Alcune attività sembrano fonte automatica di guadagno. Almeno in apparenza chiaramente. Una sorta di autoconvinzione da parte di chi, negli anni, ha continuato a vederle operative, pressoché identiche e magari con una costanza anche nei gestori.
In realtà, qualunque attività commerciale deve sottostare a rigide regole di tassazione e alle leggi del mercato. Le quali, nello specifico, si traducono dapprima in uno studio di fattibilità e in un’analisi della concorrenza, per poi procedere alle valutazioni più approfondite sulla competitività della proposta commerciale. Il cosiddetto tabaccaio, in questo senso, non fa eccezione. Un termine che di per sé sembra dire tutto ma che, a ben vedere, limita grandemente l’attività che identifica. Difficile, infatti, ridurre un simile lavoro al semplice commercio legale di sigarette, sigari e tutto quanto c’entri in qualche modo con il tabacco da consumo regolato. Specie negli ultimi anni, il volume d’affari di quella che una volta era la tabaccheria è decisamente aumentato.
In questo senso, sommando commercio variegato, tasse e quant’altro, diventa difficile determinare quale possa essere, anche in media, il guadagno di un’attività simile. Lo studio di fattibilità diventa quindi cruciale, vista la frequenza con la quale si può incontrare un tabaccaio nelle vicinanze e, soprattutto, la reale necessità di posizionare l’attività in un luogo densamente frequentato.
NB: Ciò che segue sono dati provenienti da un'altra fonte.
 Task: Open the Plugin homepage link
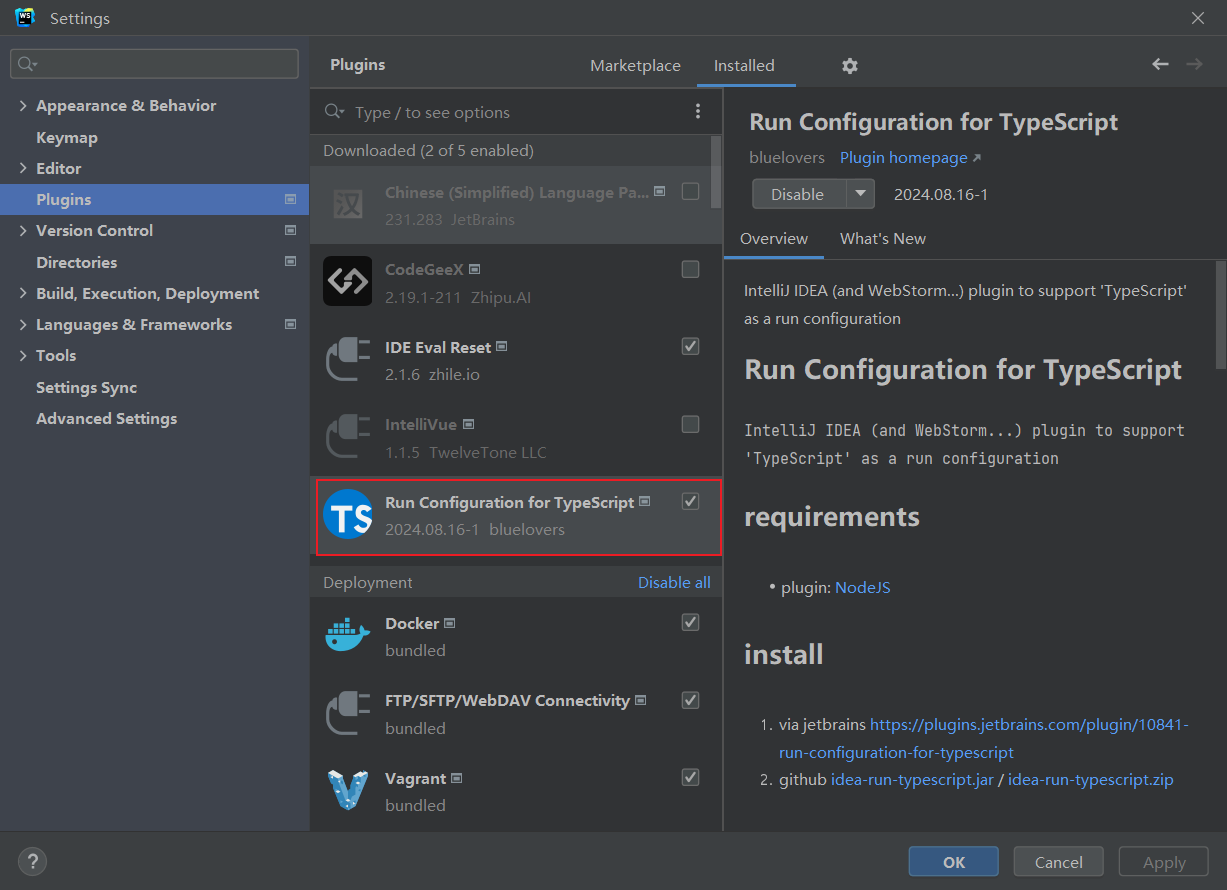click(x=904, y=157)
Tolti i contesti meno popolati, in cui di tabacchi raramente se ne troverebbero più di un paio, per quel che riguarda le grandi città ci si trova di fronte il più delle volte ad attività pluriennali. Aspetto che, come detto, sembra dire molto sulla remuneratività del lavoro.
Non è sempre semplice far sì che il gioco valga la candela. Come in ogni attività di tipo commerciale, anche il successo di un tabaccaio dipende innanzitutto dalla frequenza e, in un certo senso, dalla fidelizzazione della propria clientela. Una sorta di “istituzionalizzazione” a livello di quartiere potrebbe essere già un primo passo. Anche perché i costi ci sono e non sono nemmeno pochi. Affitto e tassazione rappresentano le uscite più importanti, da compensare attraverso la prolificità della vendita. Innanzitutto, andrà determinata la tipologia di attività. Qualora il tabaccaio svolga anche la funzione di ricevitoria, ad esempio, i potenziali guadagni diventeranno in previsione più elevati considerando la vendita di biglietti relativi ai giochi a premi (Gratta e vinci). Meglio ancora se parzialmente edicola.
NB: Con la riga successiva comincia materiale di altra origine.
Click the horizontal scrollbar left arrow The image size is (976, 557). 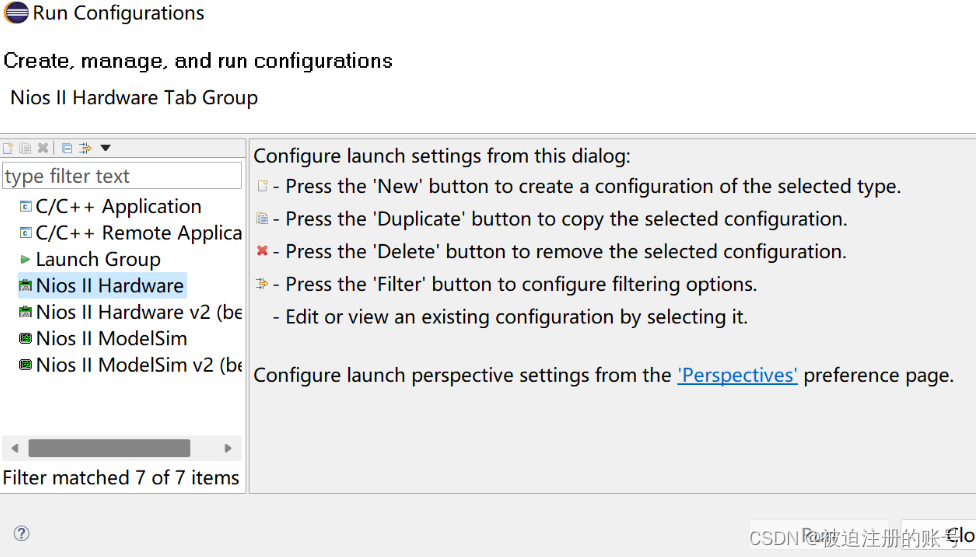tap(15, 448)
Sta di fatto che anche i prodotti tipici della tabaccheria, dalle sigarette agli altri di monopolio, dovranno fare i conti con l’aggio. Ossia, con la differenza fra il profitto dell’esercente e il netto applicato alle imposte, che in Italia tocca il 10% del fatturato complessivo. In pratica, a fronte della vendita di un pacchetto di sigarette da 5 euro, il tabaccaio non ricaverà che 50 centesimi. È il cumulo, quindi, a fare la differenza. Fattore che genera sentimenti contrastanti in quanto legato a un vizio piuttosto rischioso del consumatore. Ragionando su un piano meramente economico, però, su uno stock di 100 pacchetti venduti, l’aggio non supererà i 50 euro. Per questo, contrariamente alle apparenze, secondo i dati Istat il guadagno netto difficilmente supererebbe i 1.300 euro mensili. A meno che altri fattori non remino a favore di corrente, dalla zona scelta al volume d’affari sugli altri prodotti. Toccare quota 5 mila al mese è possibile. Che sia anche probabile dipende da una convergenza positiva di circostanze.